▶ Required work:
Put the lines below, from the one containing "Given: Click the" through the last line, into a JSON list of strings with one string per line, skipping blank lines and leaving the pictures out.

Entries on where items appear:

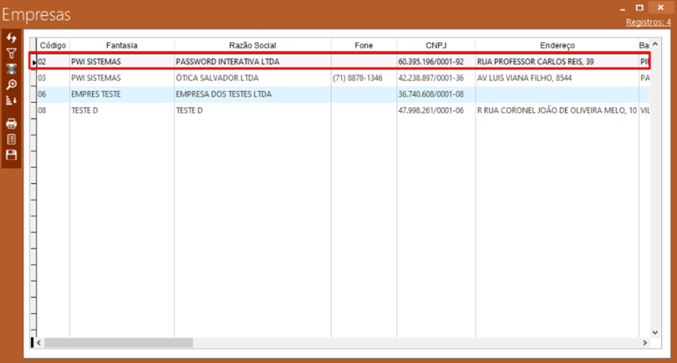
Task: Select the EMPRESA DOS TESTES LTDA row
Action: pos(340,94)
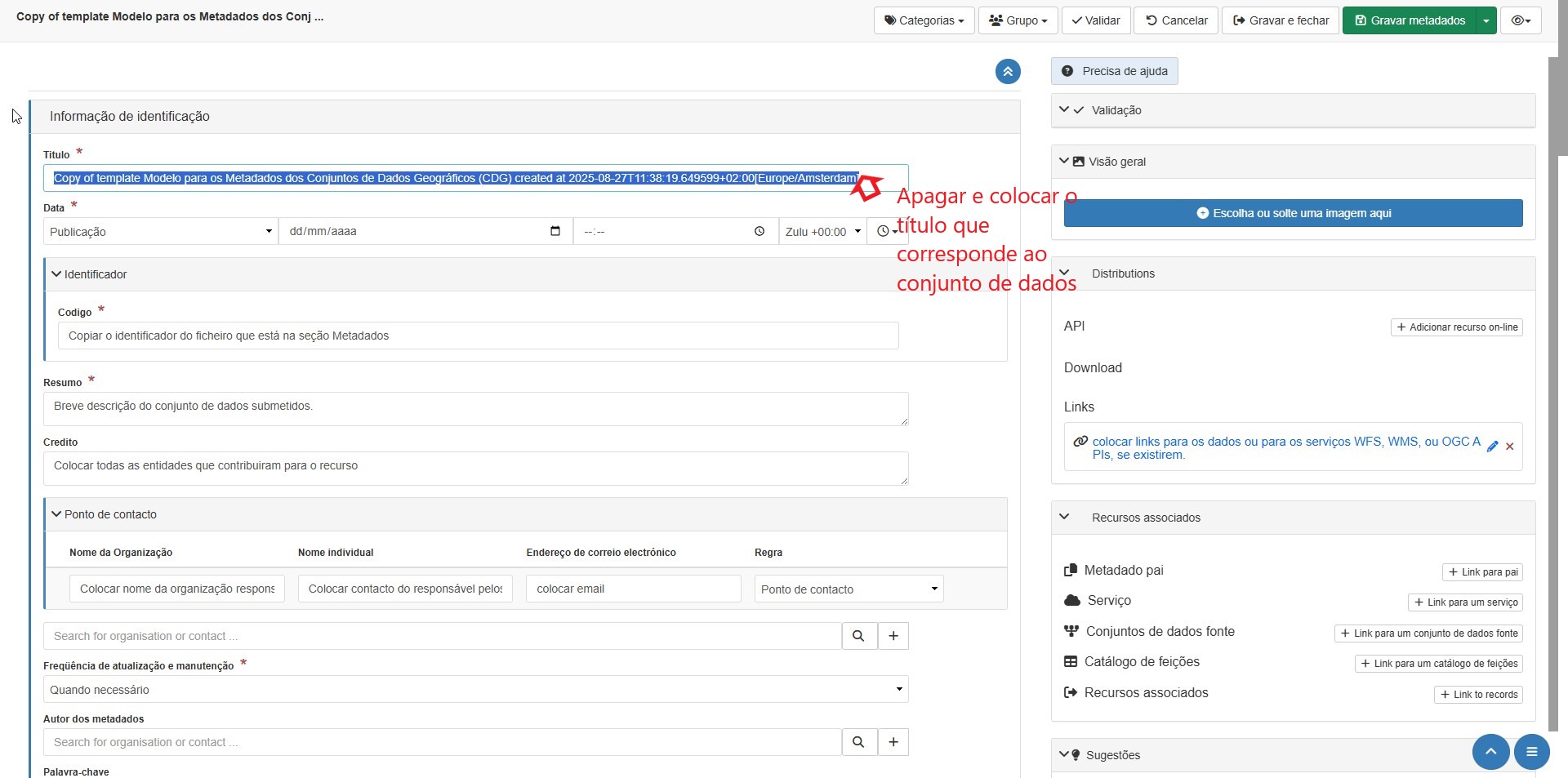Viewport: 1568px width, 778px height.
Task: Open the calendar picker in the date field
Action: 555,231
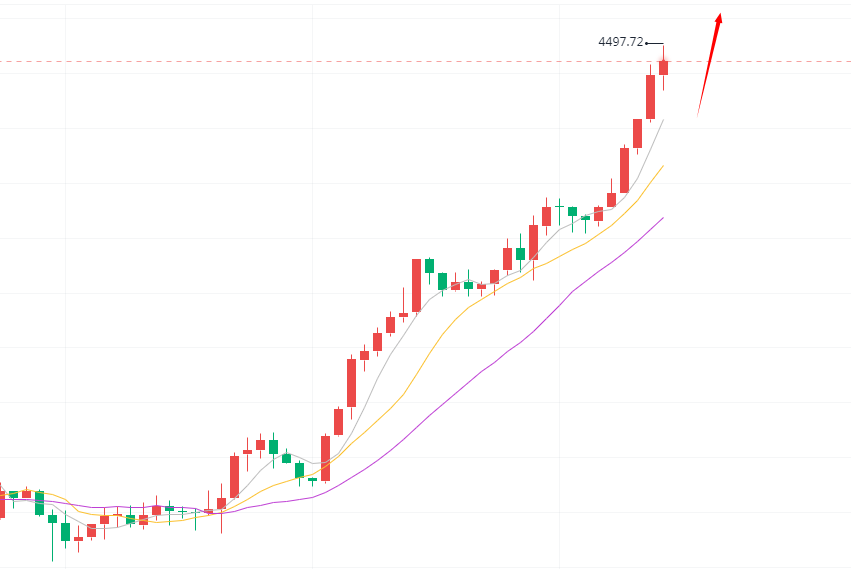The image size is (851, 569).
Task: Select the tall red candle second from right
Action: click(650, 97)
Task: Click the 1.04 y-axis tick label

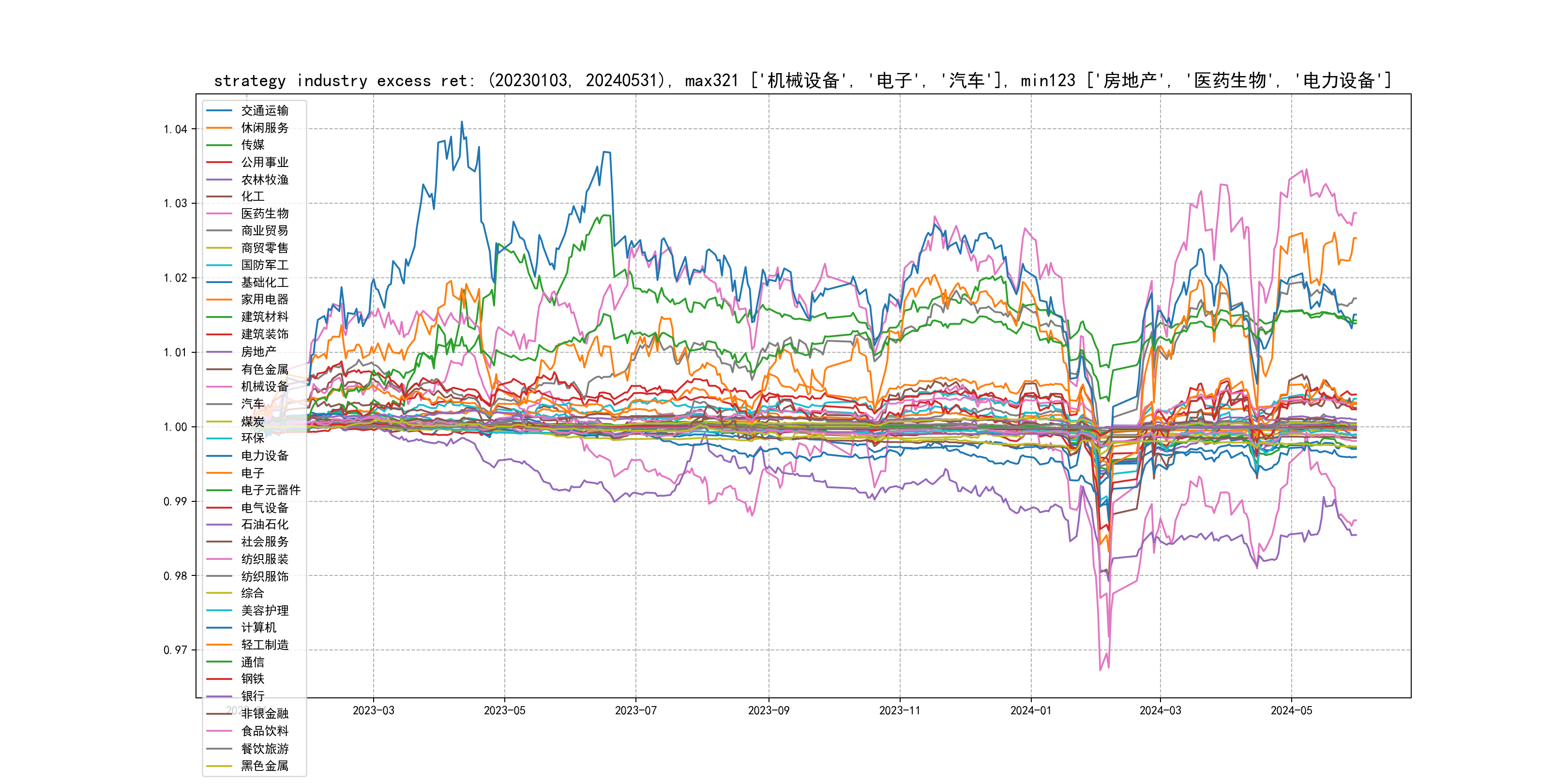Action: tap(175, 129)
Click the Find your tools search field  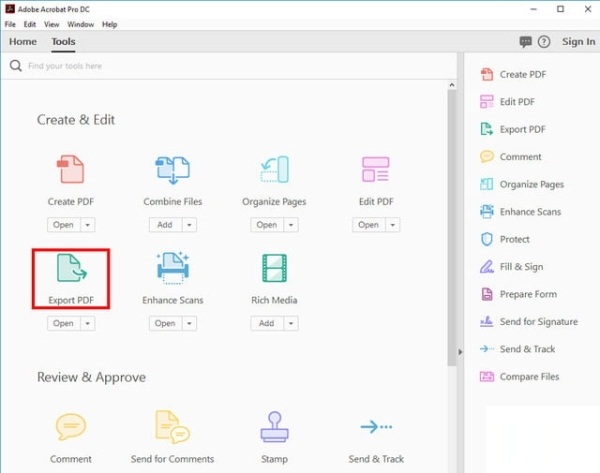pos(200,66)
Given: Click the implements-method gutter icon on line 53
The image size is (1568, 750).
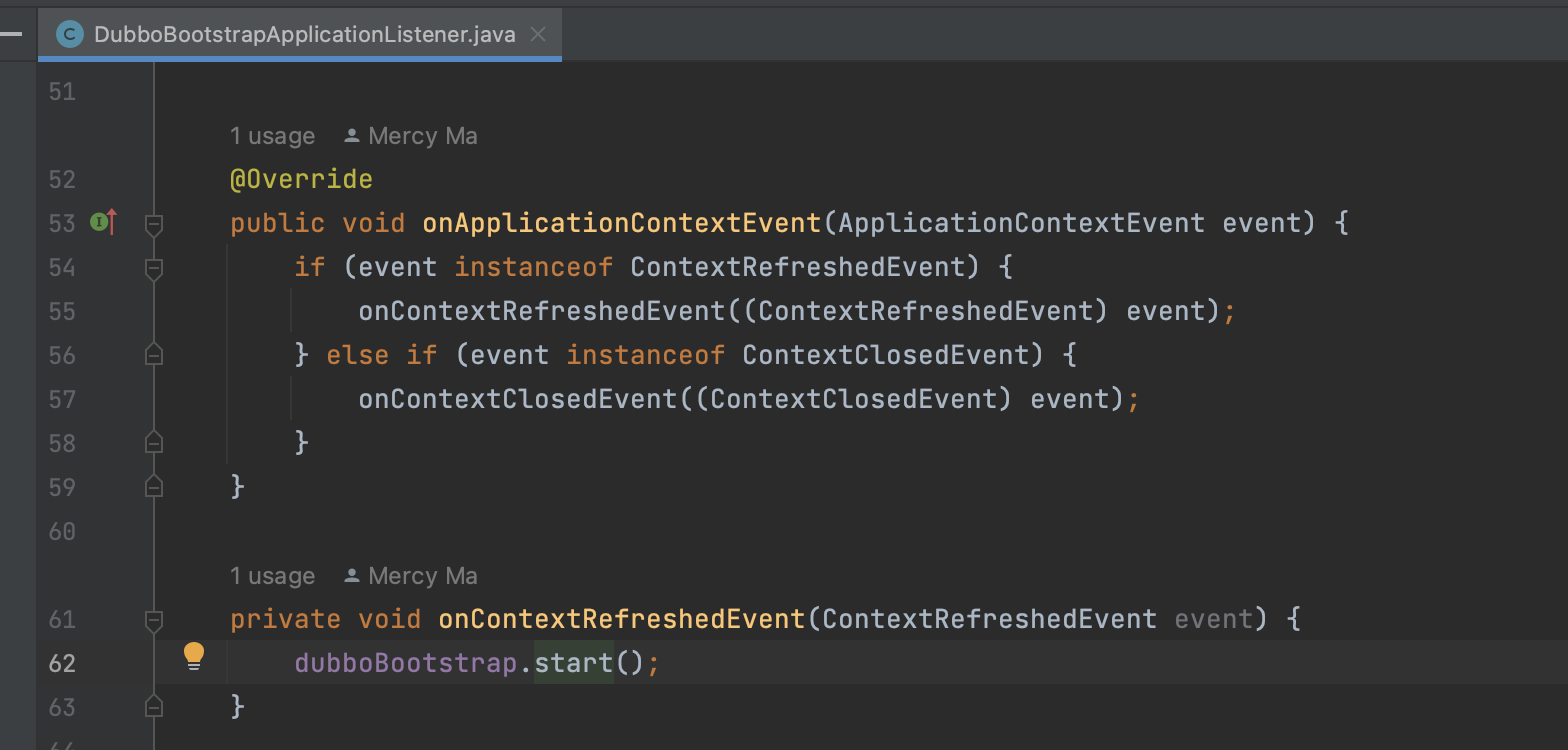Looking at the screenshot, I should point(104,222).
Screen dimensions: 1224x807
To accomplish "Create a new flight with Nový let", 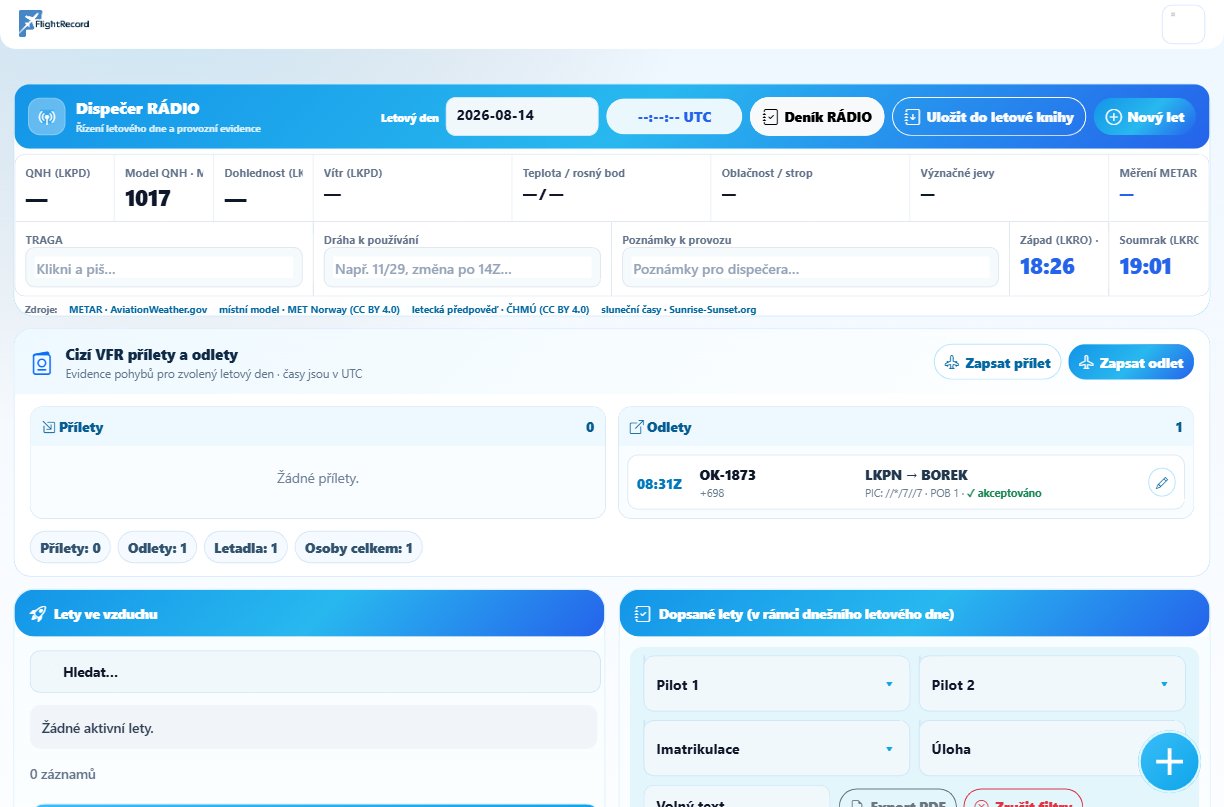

▶ Completed exercise:
[
  "Given: Click the implements-method gutter icon on line 53",
  "The image size is (1568, 750).",
  "Looking at the screenshot, I should point(104,222).",
  "Screen dimensions: 1224x807",
  "To accomplish \"Create a new flight with Nový let\", "
]